Food inflation is often about context. Back in July 1978, while the inflation rate was at 9.4%, food prices were increasing year-to-year by a whopping 20.2%. That is by far the largest difference we have seen in the last 50 years. Things were out of control. Our current situation is nowhere near what it was in 1978. In the United States, food inflation right now at grocery stores is above 13%. The United Kingdom’s food inflation rate in July was 12.7%, again much higher than Canada’s.
The good news is that our food inflation appears to have peaked, or at least it’s under control, for now. Since April, our food inflation rate overall, which is now 9.2% with both retail and service combined, has not reached 10% yet. The highest month-to-month jump this year was indeed in January at 1.4%. That was the highest month-to-month jump since 2016. In June, it was 0.1%. July, however, saw another jump at 0.9%. But since 2011, we have seen month-to-month increases exceeding 0.9% a total of 12 times. The bottom line is that the numbers are telling us that extreme volatility affecting food prices may be behind us. The impact of Russia’s invasion of Ukraine on commodity prices which triggered a new inflationary cycle has now been mostly absorbed by food supply chains. Commodity prices peaked on May 17 and have dropped significantly ever since.
Supply chains are also dealing with more predictable conditions related to COVID protocols. As governments continue to keep people safe, COVID-related rules and conditions are much more foreseeable, which is really helping the food industry, both service and retail. As consumers, we should expect more rebates, discounted products and loss leaders. It’s easier to offer deals when market conditions are more stable. Consecutive lock downs, implemented last-minute, took their toll and made life a nightmare for many in the food industry.
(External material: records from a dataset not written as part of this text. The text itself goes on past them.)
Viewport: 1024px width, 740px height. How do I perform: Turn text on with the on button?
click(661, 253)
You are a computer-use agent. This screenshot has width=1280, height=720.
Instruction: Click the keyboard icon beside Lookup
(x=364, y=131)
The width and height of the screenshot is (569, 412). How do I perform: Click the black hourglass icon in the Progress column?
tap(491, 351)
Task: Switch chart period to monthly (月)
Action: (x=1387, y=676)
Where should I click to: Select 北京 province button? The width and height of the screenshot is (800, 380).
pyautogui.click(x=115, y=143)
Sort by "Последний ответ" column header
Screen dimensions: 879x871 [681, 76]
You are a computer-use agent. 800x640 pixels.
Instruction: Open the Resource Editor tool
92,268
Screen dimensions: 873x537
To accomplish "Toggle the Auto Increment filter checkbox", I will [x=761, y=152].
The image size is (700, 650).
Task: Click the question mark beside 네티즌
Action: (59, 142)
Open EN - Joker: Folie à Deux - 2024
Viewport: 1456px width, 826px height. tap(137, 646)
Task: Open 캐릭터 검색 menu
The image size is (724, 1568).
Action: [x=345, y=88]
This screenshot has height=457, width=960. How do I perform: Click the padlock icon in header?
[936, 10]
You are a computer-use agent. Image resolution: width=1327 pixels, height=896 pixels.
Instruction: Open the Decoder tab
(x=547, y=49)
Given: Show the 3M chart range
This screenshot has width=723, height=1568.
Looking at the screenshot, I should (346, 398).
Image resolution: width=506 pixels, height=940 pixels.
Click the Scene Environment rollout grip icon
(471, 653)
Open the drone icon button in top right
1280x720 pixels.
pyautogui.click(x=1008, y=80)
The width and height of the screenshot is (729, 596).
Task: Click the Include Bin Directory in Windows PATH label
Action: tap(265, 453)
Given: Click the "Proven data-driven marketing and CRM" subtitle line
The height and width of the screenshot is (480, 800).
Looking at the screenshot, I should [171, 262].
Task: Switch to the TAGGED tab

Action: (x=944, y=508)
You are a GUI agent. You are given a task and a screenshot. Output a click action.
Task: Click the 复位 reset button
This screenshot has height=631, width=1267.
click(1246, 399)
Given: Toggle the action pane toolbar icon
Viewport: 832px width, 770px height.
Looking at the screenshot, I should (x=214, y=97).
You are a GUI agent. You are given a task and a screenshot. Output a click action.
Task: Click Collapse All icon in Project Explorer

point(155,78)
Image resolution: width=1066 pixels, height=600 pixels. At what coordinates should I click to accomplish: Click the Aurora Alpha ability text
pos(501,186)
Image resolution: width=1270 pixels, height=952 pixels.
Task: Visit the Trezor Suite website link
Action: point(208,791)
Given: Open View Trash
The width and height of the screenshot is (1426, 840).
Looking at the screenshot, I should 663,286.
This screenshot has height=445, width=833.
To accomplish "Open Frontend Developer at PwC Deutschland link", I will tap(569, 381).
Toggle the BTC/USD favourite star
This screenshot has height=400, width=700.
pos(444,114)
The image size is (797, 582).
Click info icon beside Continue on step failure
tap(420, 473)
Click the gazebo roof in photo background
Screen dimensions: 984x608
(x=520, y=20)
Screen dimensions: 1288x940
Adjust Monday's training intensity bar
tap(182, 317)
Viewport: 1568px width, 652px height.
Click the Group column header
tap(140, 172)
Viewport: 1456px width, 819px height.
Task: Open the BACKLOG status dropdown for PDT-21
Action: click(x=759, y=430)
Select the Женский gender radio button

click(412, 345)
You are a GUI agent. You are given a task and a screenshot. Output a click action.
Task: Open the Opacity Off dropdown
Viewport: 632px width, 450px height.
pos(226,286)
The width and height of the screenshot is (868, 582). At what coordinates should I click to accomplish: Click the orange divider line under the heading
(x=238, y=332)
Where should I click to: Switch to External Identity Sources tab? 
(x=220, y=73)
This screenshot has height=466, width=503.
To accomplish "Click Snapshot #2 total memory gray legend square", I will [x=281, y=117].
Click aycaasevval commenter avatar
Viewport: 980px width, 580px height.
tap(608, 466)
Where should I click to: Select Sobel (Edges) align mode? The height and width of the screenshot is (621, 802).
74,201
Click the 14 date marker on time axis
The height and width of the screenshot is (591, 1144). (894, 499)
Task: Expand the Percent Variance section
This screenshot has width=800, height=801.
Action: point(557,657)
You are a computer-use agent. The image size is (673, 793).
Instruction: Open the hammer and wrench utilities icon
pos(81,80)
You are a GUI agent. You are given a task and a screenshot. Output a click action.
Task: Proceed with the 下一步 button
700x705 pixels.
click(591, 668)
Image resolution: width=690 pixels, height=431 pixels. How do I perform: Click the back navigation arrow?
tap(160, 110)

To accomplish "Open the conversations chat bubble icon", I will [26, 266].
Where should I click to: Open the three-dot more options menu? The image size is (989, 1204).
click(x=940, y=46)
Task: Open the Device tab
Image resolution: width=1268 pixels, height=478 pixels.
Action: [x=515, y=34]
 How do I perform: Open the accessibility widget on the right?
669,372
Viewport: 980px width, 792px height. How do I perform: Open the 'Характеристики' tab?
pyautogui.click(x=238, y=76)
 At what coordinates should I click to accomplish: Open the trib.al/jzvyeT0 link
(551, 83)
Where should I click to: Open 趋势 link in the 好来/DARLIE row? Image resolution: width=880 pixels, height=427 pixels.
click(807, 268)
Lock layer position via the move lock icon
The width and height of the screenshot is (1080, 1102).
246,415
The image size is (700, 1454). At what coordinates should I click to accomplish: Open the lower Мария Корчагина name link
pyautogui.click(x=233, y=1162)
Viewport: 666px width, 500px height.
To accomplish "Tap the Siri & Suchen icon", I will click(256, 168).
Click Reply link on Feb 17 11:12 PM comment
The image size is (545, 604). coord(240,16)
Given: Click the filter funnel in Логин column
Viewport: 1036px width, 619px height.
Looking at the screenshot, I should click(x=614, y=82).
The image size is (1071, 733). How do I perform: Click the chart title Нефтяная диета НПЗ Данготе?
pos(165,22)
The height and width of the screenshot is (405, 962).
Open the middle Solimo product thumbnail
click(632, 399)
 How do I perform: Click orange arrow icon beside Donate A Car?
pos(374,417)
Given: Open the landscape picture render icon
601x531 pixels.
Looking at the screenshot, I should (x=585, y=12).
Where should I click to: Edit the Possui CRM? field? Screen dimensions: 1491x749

There are, however, some trouble spots at the grocery store. The first one is dairy. The Canadian Dairy Commission has recommended a second unprecedented increase of 2.5%, which will start on September 1. Dairy farmers are getting 11% more for their milk and butterfat since February. It’s great for our farmers, but retail prices in the dairy section have skyrocketed. Since February, according to BetterCart Analytics, fluid milk prices have increased by about 25%. Yogurt, cheese, sour cream and ice cream are all much higher since February, and we are expecting another jump in the weeks to come, as kids go back to school. It couldn’t happen at a worse time.
In essence, with record-breaking increases this year, dairy is literally pricing itself out of the market, and some dairy processors are adjusting. Lactalis, the largest milk buyer in the country, recently converted its Sudbury-based plant and will now solely manufacture plant-based products. This points to where the market is going. While dairy farmers want more money, what seems to be underappreciated is that we will lose more farms due to an anemic demand for more expensive dairy products.
Bakery goods are also another category in which we have seen higher prices. For many years, bakery goods were a non-story. This year, with more consolidation in processing, it was expected to see higher prices. Typically, the correlation between commodity and retail prices is weak, but this year’s market conditions with grain scarcity has made access to some ingredients challenging. Many food verticals have been impacted by procurement issues. Quite the year. Canada’s Food Price Report in December did predict higher bakery and dairy prices, so it’s not necessarily a surprise.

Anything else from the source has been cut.